Note the graph's highest y-value is at $(3, f(3))$ ... it never gets as high as 12, indicating no solution to the equation.

Unfortunately, he doesn't say what to do if, say, $f(x) = 2$ instead of $f(x)=12$. Still, one can see by the graph there would be two possible solutions.

abs_func.jpg
 
@skeeter , Will you please say what we could do if f(x)=2 instead of f(x)=12?

And probably for f(x)=12, still there might be two possible solutions. Will you please say what those solutions are, and how to find out those solutions?
 
f(x) = 12 has no solutions ... note the graph of f(x) does not intersect the horizontal line y = 12.

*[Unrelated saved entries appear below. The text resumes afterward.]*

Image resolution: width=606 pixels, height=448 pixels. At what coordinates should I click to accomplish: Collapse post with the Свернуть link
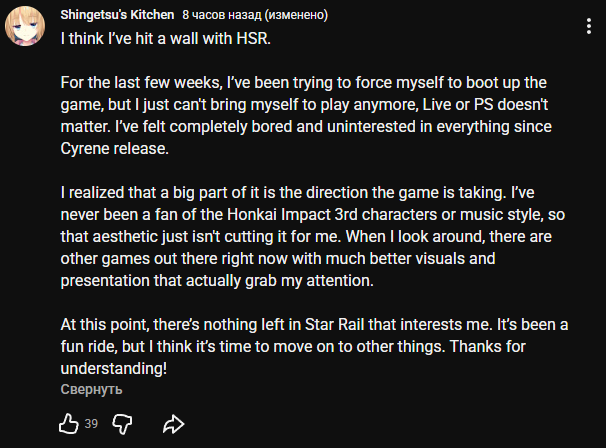point(91,389)
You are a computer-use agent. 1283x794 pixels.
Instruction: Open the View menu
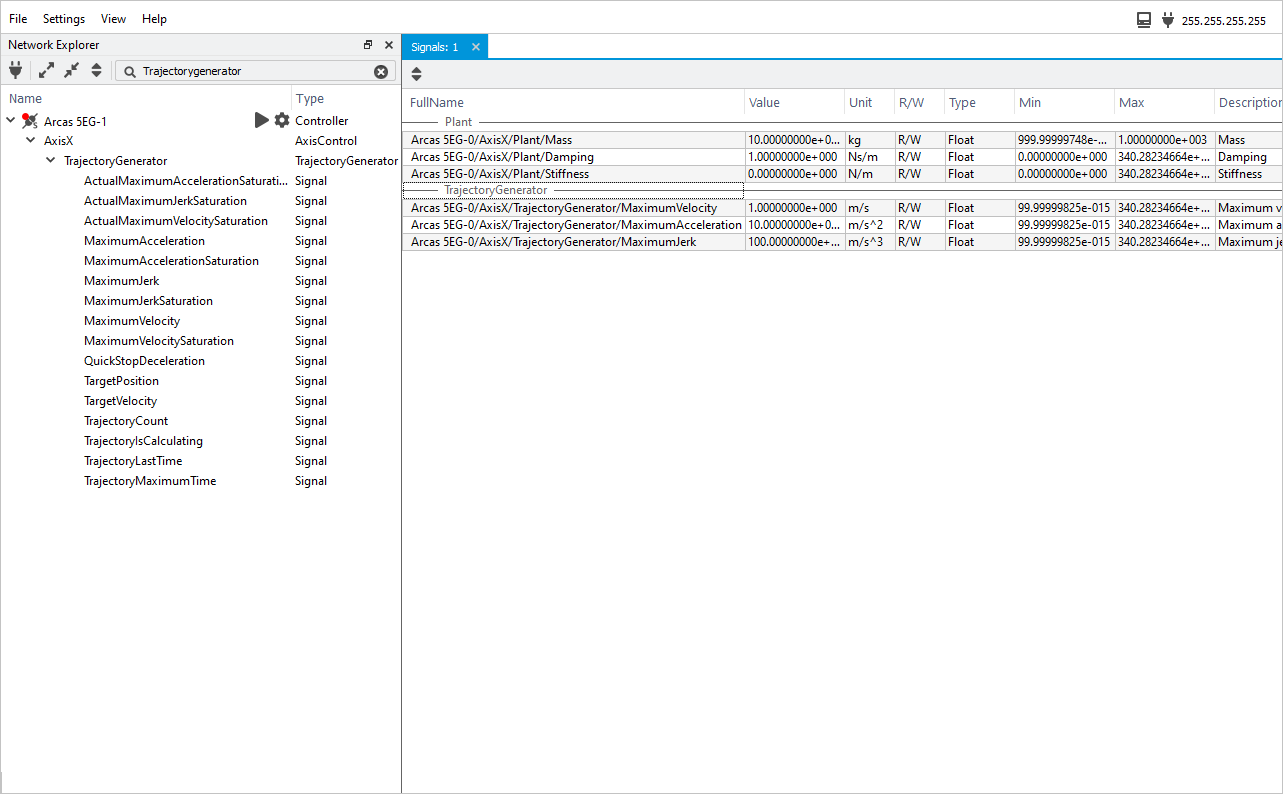pyautogui.click(x=114, y=19)
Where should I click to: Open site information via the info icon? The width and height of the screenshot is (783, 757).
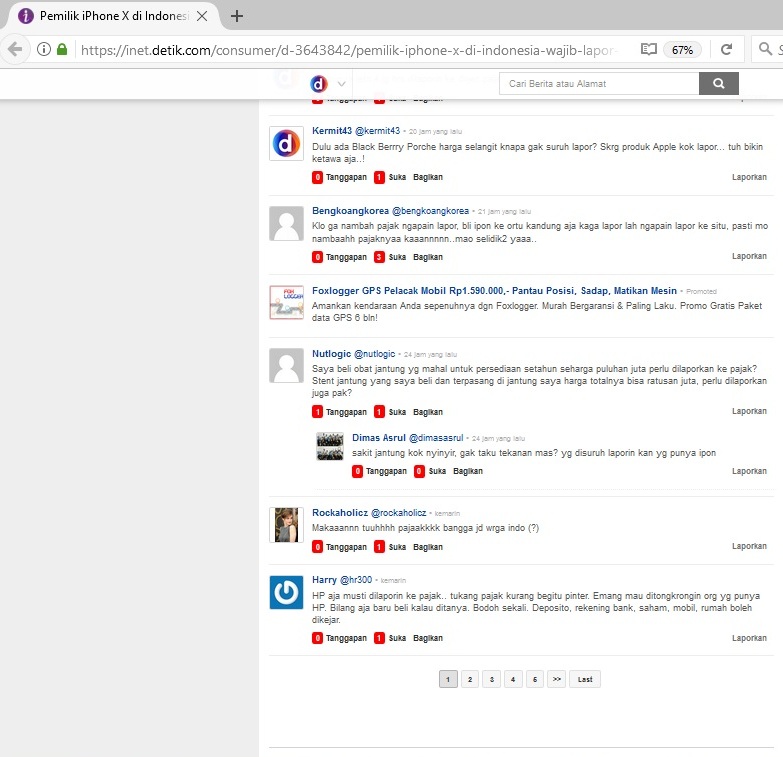pyautogui.click(x=44, y=49)

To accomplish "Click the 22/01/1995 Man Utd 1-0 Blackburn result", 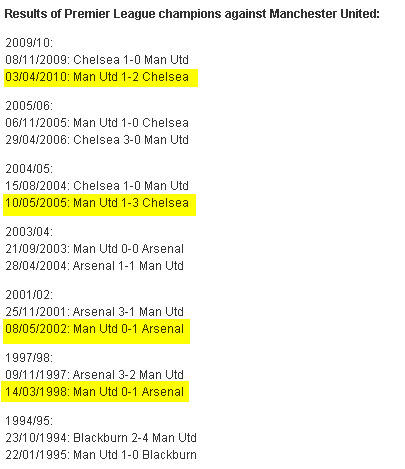I will [x=101, y=455].
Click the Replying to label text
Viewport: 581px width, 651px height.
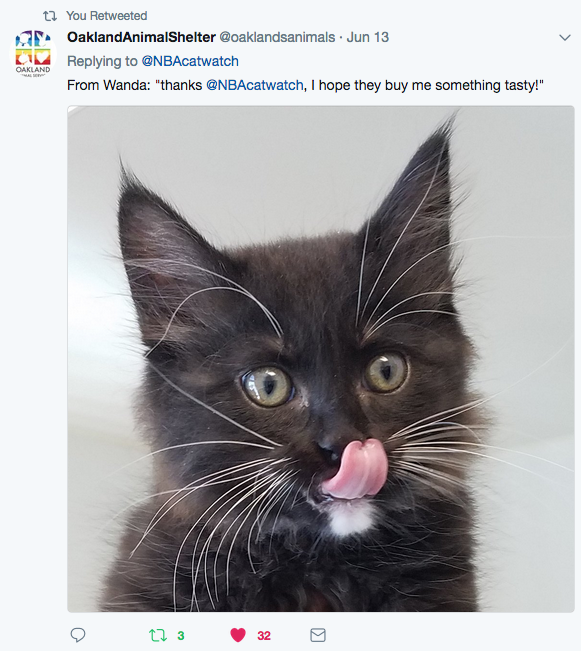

If f(x) = 2, I would find the linear equation of the line between the points $(0,f(0))$ and $(3,f(3))$, set it equal to 2 and solve for x.

Do the same for the linear equation of the line between the points $(3,f(3))$ and say, $(5,f(5))$ and follow the same procedure.
 
skeeter said:
f(x) = 12 has no solutions ... note the graph of f(x) does not intersect the horizontal line y = 12.

If f(x) = 2, I would find the linear equation of the line between the points $(0,f(0))$ and $(3,f(3))$, set it equal to 2 and solve for x.

Do the same for the linear equation of the line between the points $(3,f(3))$ and say, $(5,f(5))$ and follow the same procedure.
Thanks a lot for your cordial help.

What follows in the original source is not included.